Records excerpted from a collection
>>>

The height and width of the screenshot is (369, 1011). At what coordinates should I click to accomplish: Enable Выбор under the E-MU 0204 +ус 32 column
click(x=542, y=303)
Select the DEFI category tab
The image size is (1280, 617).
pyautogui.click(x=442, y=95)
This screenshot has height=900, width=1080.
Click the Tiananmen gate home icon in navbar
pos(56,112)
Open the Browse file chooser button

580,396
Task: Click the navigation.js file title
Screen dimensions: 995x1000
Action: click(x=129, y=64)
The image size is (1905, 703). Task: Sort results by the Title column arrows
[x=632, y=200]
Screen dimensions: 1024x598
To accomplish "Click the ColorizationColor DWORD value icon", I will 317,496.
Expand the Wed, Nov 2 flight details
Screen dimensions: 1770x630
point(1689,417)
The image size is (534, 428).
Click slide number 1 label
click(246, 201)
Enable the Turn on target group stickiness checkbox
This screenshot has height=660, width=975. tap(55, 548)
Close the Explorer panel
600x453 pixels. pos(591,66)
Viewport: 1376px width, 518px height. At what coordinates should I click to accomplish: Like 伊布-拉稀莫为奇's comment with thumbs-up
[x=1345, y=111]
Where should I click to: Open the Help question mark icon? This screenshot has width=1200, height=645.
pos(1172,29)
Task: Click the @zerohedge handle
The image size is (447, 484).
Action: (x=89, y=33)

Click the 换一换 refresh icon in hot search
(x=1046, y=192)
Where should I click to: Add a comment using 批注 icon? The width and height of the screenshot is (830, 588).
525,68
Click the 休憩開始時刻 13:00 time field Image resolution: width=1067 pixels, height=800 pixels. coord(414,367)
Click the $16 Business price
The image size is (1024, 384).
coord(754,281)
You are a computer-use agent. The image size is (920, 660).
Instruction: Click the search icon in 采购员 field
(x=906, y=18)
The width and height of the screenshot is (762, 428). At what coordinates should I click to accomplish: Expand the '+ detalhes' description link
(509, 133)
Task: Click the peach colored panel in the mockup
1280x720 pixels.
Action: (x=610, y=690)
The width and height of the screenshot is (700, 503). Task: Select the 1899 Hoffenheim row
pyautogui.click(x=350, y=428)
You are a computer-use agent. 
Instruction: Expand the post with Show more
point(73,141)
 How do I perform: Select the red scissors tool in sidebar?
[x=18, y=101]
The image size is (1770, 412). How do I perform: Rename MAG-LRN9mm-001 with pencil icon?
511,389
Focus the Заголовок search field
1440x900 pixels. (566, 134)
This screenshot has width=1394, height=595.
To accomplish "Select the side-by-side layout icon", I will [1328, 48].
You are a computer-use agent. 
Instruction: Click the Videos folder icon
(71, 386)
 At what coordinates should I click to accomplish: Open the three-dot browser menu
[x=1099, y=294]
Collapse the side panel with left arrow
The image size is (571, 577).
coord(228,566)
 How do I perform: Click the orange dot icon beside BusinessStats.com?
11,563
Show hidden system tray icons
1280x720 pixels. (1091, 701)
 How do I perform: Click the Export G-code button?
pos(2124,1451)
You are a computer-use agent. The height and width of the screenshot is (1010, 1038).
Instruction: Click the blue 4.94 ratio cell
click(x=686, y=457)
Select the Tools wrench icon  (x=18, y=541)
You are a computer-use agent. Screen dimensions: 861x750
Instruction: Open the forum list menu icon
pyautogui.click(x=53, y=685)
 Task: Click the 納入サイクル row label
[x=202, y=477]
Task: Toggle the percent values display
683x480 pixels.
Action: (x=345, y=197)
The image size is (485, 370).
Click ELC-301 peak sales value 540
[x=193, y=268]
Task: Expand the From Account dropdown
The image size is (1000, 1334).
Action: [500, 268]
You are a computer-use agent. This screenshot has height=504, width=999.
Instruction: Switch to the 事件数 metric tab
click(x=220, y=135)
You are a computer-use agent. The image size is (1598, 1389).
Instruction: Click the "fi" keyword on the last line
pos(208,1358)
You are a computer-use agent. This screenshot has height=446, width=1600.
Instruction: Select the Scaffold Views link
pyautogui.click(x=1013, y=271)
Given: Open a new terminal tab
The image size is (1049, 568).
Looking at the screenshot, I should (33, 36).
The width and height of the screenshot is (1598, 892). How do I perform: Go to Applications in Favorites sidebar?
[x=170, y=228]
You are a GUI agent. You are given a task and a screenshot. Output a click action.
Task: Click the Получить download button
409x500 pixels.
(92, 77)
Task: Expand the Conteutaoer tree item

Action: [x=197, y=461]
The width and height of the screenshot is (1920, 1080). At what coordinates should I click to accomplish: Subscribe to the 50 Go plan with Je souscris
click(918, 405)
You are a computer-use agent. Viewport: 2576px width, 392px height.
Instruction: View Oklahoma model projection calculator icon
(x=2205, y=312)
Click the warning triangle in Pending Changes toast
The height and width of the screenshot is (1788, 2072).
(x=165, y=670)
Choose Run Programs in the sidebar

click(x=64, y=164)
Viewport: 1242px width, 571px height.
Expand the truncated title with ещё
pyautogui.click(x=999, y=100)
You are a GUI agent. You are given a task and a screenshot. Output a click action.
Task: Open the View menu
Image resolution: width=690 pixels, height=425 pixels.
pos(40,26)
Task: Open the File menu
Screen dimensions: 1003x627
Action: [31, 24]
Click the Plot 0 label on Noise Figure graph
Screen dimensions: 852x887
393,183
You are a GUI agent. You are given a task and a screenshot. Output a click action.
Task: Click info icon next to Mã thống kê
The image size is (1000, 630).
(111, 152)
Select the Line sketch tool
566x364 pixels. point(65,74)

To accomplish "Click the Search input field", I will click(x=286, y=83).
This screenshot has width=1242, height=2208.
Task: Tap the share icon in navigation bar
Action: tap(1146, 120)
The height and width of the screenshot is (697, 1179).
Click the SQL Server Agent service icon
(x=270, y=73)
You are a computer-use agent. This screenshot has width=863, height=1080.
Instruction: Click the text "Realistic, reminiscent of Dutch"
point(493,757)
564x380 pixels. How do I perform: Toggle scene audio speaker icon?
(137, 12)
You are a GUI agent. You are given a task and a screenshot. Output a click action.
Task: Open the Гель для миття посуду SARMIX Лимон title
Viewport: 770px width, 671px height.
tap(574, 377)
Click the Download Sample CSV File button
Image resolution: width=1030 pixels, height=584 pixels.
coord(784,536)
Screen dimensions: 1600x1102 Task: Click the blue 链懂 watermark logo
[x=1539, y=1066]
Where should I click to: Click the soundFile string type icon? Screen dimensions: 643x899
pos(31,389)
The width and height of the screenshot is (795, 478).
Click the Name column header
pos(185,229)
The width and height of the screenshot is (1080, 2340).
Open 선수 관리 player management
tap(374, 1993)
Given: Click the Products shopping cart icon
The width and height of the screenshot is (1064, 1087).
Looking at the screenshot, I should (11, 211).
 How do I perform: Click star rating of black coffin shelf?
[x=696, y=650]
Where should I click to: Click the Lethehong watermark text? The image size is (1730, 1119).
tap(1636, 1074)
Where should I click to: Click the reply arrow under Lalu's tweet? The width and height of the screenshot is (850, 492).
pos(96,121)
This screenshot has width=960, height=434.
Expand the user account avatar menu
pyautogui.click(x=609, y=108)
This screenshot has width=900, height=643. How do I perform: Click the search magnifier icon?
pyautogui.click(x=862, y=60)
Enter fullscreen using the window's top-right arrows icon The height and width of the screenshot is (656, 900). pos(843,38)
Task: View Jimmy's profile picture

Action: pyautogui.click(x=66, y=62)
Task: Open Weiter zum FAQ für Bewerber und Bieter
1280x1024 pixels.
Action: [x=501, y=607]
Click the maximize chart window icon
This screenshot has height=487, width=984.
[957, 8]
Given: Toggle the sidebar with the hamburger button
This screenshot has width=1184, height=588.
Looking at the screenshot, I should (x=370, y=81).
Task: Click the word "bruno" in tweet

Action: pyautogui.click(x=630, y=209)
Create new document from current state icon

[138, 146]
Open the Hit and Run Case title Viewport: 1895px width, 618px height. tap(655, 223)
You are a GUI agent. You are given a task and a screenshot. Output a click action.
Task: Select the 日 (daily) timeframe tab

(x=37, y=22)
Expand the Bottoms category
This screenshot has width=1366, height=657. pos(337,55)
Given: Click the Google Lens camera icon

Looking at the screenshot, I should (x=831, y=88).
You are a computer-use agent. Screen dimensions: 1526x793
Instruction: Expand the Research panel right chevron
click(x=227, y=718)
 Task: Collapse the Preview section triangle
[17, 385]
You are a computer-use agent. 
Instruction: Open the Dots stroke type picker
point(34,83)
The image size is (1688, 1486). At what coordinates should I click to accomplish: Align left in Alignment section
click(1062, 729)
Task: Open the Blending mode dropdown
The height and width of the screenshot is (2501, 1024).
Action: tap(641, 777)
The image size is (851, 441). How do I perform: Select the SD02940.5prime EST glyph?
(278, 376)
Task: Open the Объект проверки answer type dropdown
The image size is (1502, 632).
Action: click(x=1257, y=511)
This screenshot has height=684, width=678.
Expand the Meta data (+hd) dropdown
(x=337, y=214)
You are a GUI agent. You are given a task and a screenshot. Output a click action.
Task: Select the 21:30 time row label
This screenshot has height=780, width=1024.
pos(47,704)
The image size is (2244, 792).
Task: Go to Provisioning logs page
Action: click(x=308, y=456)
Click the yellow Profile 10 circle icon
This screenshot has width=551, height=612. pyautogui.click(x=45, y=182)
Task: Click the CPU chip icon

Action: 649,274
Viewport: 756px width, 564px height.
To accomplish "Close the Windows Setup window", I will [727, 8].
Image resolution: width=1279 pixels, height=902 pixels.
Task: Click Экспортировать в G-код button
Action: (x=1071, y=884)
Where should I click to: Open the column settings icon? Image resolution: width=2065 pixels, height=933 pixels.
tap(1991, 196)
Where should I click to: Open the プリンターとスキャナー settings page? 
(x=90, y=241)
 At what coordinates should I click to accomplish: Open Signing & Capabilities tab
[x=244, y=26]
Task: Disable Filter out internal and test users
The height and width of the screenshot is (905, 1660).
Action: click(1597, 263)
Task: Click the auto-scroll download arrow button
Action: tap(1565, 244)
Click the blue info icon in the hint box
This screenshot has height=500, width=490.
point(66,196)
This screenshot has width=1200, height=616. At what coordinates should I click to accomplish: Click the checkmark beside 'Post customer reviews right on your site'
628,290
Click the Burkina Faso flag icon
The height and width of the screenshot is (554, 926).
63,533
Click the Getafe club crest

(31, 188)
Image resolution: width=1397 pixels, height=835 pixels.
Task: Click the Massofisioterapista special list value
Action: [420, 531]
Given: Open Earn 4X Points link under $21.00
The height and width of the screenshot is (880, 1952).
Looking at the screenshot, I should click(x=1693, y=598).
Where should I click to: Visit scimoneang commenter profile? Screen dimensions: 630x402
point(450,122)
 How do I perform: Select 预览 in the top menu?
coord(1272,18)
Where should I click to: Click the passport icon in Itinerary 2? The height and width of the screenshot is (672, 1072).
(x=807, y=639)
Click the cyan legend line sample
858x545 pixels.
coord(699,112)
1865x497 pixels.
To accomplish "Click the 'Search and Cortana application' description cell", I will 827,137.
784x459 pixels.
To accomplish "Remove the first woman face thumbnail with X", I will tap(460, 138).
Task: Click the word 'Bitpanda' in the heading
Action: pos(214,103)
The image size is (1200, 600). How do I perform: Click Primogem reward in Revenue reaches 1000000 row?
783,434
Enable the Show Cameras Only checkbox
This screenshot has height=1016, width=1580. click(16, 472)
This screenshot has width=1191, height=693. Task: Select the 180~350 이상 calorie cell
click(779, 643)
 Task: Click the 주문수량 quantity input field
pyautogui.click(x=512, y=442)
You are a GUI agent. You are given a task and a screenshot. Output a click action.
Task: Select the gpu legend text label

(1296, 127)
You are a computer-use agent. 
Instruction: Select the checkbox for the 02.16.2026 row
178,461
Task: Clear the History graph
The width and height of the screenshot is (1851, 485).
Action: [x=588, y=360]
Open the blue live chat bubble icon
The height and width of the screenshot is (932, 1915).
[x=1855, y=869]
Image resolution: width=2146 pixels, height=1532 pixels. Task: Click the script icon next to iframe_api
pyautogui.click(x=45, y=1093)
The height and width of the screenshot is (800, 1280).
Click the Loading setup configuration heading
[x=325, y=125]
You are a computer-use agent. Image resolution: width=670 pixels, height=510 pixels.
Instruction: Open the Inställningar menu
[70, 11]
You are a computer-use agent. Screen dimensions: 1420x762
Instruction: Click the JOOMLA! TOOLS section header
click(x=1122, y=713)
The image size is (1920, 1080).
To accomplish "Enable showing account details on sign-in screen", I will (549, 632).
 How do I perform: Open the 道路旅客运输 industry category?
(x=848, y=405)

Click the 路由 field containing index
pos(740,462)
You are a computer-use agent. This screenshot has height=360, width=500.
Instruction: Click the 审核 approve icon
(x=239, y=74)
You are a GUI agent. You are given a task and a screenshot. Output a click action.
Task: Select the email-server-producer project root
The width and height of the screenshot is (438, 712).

<<<

■ **WHAT NEEDS TO BE DONE**:
From the line containing "The image size is (1200, 600)." down to the last line, reproduce the records exactly. Include both ends.

■ **WRITTEN REPLY**:
The image size is (1200, 600). How do I perform: Click Primogem reward in Revenue reaches 1000000 row?
783,434
Enable the Show Cameras Only checkbox
This screenshot has height=1016, width=1580. click(16, 472)
This screenshot has width=1191, height=693. Task: Select the 180~350 이상 calorie cell
click(779, 643)
 Task: Click the 주문수량 quantity input field
pyautogui.click(x=512, y=442)
You are a GUI agent. You are given a task and a screenshot. Output a click action.
Task: Select the gpu legend text label

(1296, 127)
You are a computer-use agent. 
Instruction: Select the checkbox for the 02.16.2026 row
178,461
Task: Clear the History graph
The width and height of the screenshot is (1851, 485).
Action: [x=588, y=360]
Open the blue live chat bubble icon
The height and width of the screenshot is (932, 1915).
[x=1855, y=869]
Image resolution: width=2146 pixels, height=1532 pixels. Task: Click the script icon next to iframe_api
pyautogui.click(x=45, y=1093)
The height and width of the screenshot is (800, 1280).
Click the Loading setup configuration heading
[x=325, y=125]
You are a computer-use agent. Image resolution: width=670 pixels, height=510 pixels.
Instruction: Open the Inställningar menu
[70, 11]
You are a computer-use agent. Screen dimensions: 1420x762
Instruction: Click the JOOMLA! TOOLS section header
click(x=1122, y=713)
The image size is (1920, 1080).
To accomplish "Enable showing account details on sign-in screen", I will (549, 632).
 How do I perform: Open the 道路旅客运输 industry category?
(x=848, y=405)

Click the 路由 field containing index
pos(740,462)
You are a computer-use agent. This screenshot has height=360, width=500.
Instruction: Click the 审核 approve icon
(x=239, y=74)
You are a GUI agent. You are given a task and a screenshot. Output a click action.
Task: Select the email-server-producer project root
The width and height of the screenshot is (438, 712).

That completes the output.